START SUPPLIED RECORDS
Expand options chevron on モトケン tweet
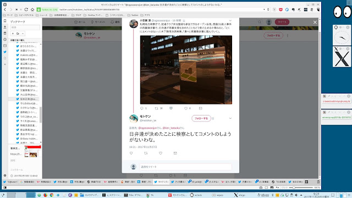(230, 118)
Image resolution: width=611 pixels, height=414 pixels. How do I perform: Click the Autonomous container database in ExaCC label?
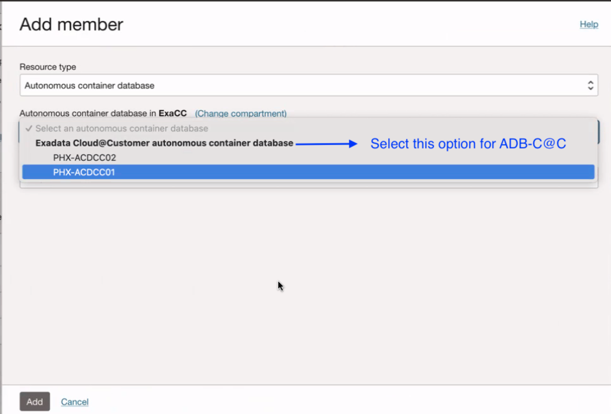click(x=103, y=113)
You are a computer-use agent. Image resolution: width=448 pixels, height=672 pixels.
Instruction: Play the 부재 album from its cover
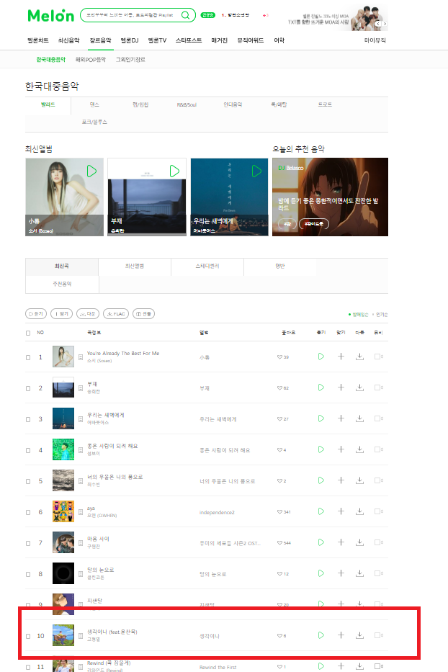point(174,171)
END SUPPLIED RECORDS
Apart from the pictures, write every entry out again exactly.

*RESULT OF THIS TASK:*
Expand options chevron on モトケン tweet
(230, 118)
Image resolution: width=611 pixels, height=414 pixels. How do I perform: Click the Autonomous container database in ExaCC label?
click(x=103, y=113)
You are a computer-use agent. Image resolution: width=448 pixels, height=672 pixels.
Instruction: Play the 부재 album from its cover
point(174,171)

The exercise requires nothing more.